実際に純血主義の家に生まれ、その考えを教えられ続けたら、こうなるのも仕方ないだろう。
しかし、俺は違う。
いつの頃からだろうか、俺に前世の記憶が蘇り出したのは……
確か、4歳くらいだっただろうか?
初めて家を一人で抜け出し、マグルの世界で迷子になったのだ。
その時に俺は今世で初めて電気で動く機械を見たんだ。
その瞬間かな?俺に記憶が蘇ったのは……
それから俺のマグル好きが始まったんだ。
ドラコはまだぐちぐち言っている。
長い付き合いなのだから、俺のマグル好きが今更改められるはずがないことぐらい分かっているだろうに…

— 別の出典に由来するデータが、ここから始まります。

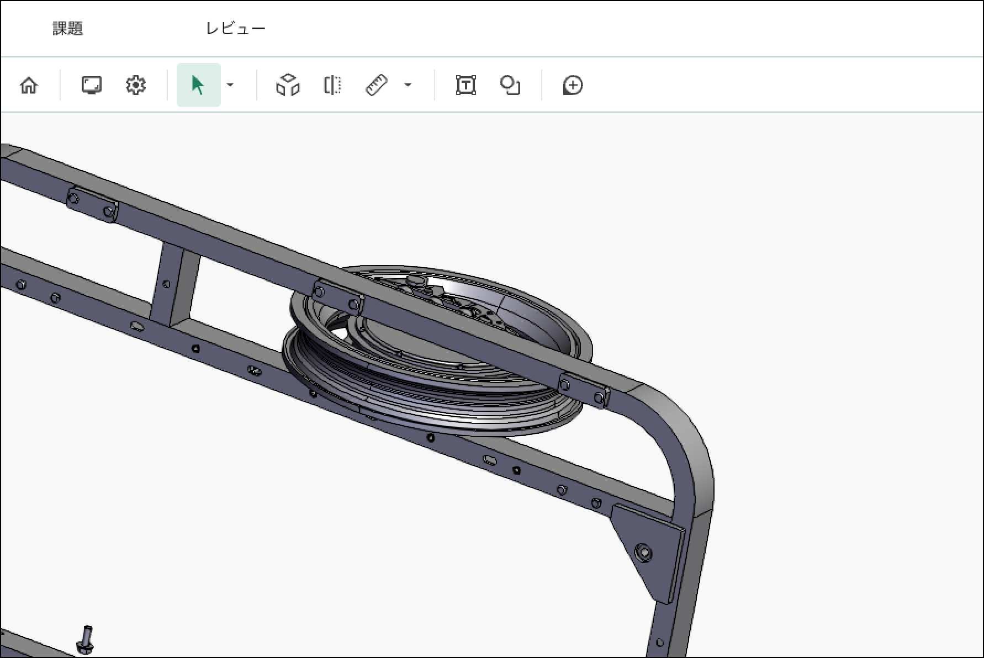Click the add comment plus icon
This screenshot has width=984, height=658.
573,86

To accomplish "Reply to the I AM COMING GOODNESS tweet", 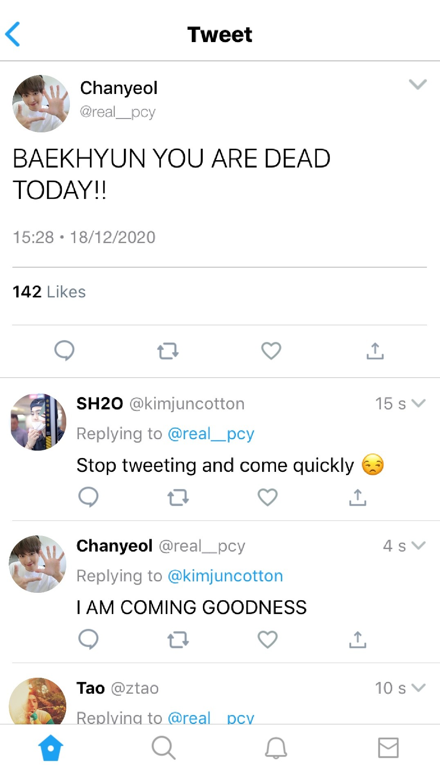I will coord(88,639).
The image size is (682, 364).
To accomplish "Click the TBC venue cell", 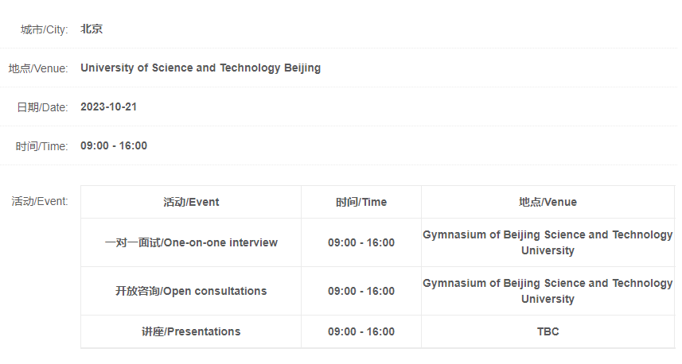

「そーいえば明日だよな。ダイアゴン横丁にホグワーツに入学するのに必要な物買いに行くの。いよいよ俺たちも入学かぁー……どの寮になるかな?」
「君はバカか……僕たちがスリザリンじゃなくてどうするんだよ。特に君はスリザリン家の末裔なのだから。」
ドラコは呆れながら言った。
「ふっっ……そこで期待に答えず他寮に入るのが俺さ!!どんな手を使ってもマグル生まれがいる寮に入ってやる!!」
「そんなことを言っている時点で君はスリザリンさ……はぁ、なんでこんな奴が我らが崇拝するサラザール スリザリンの子孫なんだろう………」
ドラコは若干涙ぐみながら呟く。
もちろん俺はスルーだ。
「頼むから……本当に頼むから、スリザリン家にふさわしい振る舞いをしてくれ……僕が君の尻拭いをしなくちゃいけなくなるだろう…」
「あーわかったわかった。んじゃ俺マグルの街に行くからルシウスさんに伝えといて。」
「はっっ!?」
俺は部屋の壁に立てかけていた箒を掴み窓の外へジャンプした。
「じゃ、また明日な、ドラコ。ばーい!!」
「まて!!シモン!!!マグルの街なんかに行くなっっ!」
俺は叫ぶドラコの声をBGMに優雅に空を飛んで行った。
しばらく空を飛んでいると、マグルの街が見えて来た。
俺はマグルたちに見られないように森の中で箒から降りた。
中々発達した街で、中心街はとても栄えていた。
俺は目的の電気屋に行く。
そこで俺はゲームコーナーに向かった。
そう。今日の俺の目的はこれだ。
俺は機械を魔法界でも使えるように、独自で魔法を開発した。
その結果、今のところ、電気さえあれば動く機械を魔法界でもつかえるようになったのだ。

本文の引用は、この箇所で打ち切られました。